■ Problem description ■
The answer must consist of every line from the entries that holds the word "computer".

Saved data entries
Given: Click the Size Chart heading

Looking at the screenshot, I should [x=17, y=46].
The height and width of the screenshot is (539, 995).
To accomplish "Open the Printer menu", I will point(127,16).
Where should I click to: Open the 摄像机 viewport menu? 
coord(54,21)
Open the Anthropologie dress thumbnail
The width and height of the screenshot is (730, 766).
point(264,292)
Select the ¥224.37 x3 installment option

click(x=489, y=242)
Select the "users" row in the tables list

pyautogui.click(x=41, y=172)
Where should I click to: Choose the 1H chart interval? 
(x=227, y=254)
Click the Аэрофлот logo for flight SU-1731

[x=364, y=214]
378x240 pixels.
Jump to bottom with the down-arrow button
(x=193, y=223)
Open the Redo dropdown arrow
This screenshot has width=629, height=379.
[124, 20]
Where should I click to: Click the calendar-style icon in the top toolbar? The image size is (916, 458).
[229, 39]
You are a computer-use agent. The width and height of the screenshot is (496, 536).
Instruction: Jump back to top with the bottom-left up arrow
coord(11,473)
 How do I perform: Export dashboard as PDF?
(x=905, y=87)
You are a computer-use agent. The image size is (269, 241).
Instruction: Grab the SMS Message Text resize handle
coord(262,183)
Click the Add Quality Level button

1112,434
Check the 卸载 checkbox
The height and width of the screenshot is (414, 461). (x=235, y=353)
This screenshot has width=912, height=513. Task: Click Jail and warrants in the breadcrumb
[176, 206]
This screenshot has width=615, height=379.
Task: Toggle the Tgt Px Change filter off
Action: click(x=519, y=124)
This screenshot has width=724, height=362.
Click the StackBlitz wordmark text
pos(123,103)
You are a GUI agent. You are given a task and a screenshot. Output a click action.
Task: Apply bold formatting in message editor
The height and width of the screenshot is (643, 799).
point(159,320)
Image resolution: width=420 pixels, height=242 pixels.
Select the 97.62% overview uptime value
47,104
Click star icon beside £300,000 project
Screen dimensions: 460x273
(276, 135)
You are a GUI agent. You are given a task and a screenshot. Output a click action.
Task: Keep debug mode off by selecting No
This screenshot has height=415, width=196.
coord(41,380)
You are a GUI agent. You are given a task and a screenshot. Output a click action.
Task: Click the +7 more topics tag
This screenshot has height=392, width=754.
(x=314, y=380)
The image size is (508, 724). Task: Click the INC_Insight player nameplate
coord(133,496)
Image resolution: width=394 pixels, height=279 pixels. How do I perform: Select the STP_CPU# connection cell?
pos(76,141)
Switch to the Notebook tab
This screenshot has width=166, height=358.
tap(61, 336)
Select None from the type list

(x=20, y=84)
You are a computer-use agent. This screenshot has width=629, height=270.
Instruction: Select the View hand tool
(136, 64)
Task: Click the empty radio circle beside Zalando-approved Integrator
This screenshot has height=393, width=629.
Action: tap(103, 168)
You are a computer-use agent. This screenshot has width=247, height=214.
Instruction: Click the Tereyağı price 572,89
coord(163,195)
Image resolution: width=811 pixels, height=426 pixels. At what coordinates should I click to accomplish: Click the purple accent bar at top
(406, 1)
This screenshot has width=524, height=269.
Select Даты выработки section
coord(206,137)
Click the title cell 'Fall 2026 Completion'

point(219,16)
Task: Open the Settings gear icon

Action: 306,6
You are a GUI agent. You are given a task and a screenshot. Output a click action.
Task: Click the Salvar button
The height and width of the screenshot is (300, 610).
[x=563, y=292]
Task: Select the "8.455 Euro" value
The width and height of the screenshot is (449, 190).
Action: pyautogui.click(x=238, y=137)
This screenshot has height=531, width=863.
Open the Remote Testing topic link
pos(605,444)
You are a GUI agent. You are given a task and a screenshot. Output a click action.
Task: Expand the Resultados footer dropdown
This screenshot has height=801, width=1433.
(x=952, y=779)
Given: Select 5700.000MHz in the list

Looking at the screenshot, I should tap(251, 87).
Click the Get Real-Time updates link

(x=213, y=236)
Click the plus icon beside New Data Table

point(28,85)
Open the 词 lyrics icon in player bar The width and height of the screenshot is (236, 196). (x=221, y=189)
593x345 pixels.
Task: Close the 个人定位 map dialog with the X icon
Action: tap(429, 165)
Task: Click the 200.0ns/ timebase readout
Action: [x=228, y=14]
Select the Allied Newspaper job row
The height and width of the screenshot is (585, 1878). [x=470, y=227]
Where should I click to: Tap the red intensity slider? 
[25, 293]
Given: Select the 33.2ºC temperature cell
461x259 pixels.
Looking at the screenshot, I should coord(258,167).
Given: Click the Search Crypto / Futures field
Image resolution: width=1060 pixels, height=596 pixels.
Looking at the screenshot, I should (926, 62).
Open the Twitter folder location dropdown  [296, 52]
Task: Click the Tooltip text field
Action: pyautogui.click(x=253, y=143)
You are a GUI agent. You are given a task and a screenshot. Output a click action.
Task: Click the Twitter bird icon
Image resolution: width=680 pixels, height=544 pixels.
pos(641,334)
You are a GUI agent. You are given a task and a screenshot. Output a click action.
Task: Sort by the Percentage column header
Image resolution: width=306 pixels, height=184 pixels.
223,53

■ Output for this task ■
You are a computer-use agent. The width and height of the screenshot is (496, 536).
You are a computer-use agent. The image size is (269, 241).
You are a computer-use agent. This screenshot has width=629, height=270.
You are a computer-use agent. This screenshot has width=247, height=214.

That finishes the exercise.